Embodiments in accordance with the present disclosure generally relate to coiled tubing systems and temporarily repairing a damaged section of the coiled tubing. One example coiled tubing system described herein includes a coiled tubing injector assembly, a reel arranged adjacent the injector assembly, coiled tubing extending between the reel and the injector assembly and partially wound onto the reel, the coiled tubing having damaged section, and a sleeve assembly removably attachable to the coiled tubing at the damaged section. The sleeve assembly includes a sleeve having opposing first and second ends and sized to be received about an outer circumference of the coiled tubing. The sleeve exhibits a length sufficient to extend over and cover the damaged section. First and second clamps may be removably attachable to the sleeve at the opposing first and second ends, respectively, and thereby securing the sleeve to the outer circumference of the coiled tubing.
FIG. 1 is a schematic diagram of an example coiled tubing system 100 that may employ the principles of the present disclosure. The coiled tubing system 100 (hereafter “the system 100”) may be arranged at a well site where a wellbore is drilled into the ground. As illustrated, the system 100 includes a spool or “reel” 102, which serves as a storage apparatus for coiled tubing 104. The coiled tubing 104 comprises a continuous length of flexible pipe capable of being wound onto and unwound from the reel 102. In some applications, the reel 102 may be mounted to a transport vehicle, such as a truck, but could alternatively be mounted to a production rig or may otherwise be skid-mounted. Rotation of the reel 102 may be controlled by a hydraulic motor 105 mounted as a direct drive on the reel 102 or operated by a chain-and-sprocket drive assembly (not shown).
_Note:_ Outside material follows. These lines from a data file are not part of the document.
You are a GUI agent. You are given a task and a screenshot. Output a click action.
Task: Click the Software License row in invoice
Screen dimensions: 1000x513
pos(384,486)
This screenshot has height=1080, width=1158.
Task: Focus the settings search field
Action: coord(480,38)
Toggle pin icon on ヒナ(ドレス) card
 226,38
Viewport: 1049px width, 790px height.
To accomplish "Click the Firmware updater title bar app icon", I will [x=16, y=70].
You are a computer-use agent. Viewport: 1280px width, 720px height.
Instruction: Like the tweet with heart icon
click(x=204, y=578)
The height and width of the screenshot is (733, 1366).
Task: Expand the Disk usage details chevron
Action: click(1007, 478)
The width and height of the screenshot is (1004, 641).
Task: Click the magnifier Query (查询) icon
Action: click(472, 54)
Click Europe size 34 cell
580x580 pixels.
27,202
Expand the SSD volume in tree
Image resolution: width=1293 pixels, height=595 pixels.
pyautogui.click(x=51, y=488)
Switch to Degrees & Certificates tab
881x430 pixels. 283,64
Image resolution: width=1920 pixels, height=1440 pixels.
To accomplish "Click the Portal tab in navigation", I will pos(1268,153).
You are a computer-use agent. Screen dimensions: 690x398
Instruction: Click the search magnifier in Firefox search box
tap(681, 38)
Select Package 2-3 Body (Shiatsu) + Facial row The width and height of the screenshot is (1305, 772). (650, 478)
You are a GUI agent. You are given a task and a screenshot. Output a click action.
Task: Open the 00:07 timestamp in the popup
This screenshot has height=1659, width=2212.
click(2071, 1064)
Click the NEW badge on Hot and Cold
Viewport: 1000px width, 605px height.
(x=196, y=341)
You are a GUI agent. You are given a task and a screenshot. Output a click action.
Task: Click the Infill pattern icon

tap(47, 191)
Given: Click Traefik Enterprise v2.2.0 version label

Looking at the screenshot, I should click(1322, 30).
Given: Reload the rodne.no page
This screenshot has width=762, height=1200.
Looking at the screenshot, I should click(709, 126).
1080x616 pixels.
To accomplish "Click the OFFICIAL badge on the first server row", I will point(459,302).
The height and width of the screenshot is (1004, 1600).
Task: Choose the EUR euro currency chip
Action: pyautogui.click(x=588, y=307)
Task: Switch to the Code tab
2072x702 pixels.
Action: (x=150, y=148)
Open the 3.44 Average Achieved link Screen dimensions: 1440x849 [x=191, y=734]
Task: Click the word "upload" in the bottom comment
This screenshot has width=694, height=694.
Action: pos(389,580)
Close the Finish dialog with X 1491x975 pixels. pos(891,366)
The coiled tubing 104 is guided from the reel 102 to an injector assembly 106 via a tubing guide arch 108, alternately referred to as a “gooseneck.” The tubing guide arch 108 supports the coiled tubing 104 through a bending radius, for example 90°, and guides the coiled tubing 104 into the injector assembly 106. The injector assembly 106, alternately referred to as an “injector head,” is designed to grip the outer circumference of the coiled tubing 104 and provide the force required to convey the coiled tubing 104 downward and into a wellbore and subsequently retrieve the coiled tubing 104. The injector assembly 106 is designed to support the full weight of the coiled tubing 104, and allows an operator to control the rate of lowering the coiled tubing 104 into the well.
The system 100 may further include a well control stack 110 operatively coupled to the injector assembly 106 and interposing the injector assembly 106 and a wellhead 112, which constitutes the surface termination of a wellbore drilled into the underlying earth surface. The well control stack 110 can include, for example, a stripper assembly 114 and a blowout preventer or “BOP” 116. The stripper assembly 114 interposes the injector assembly 106 and the BOP 116 and provides the necessary pressure control and lubrication for the coiled tubing 104 as the coiled tubing 104 is conveyed downhole or retrieved.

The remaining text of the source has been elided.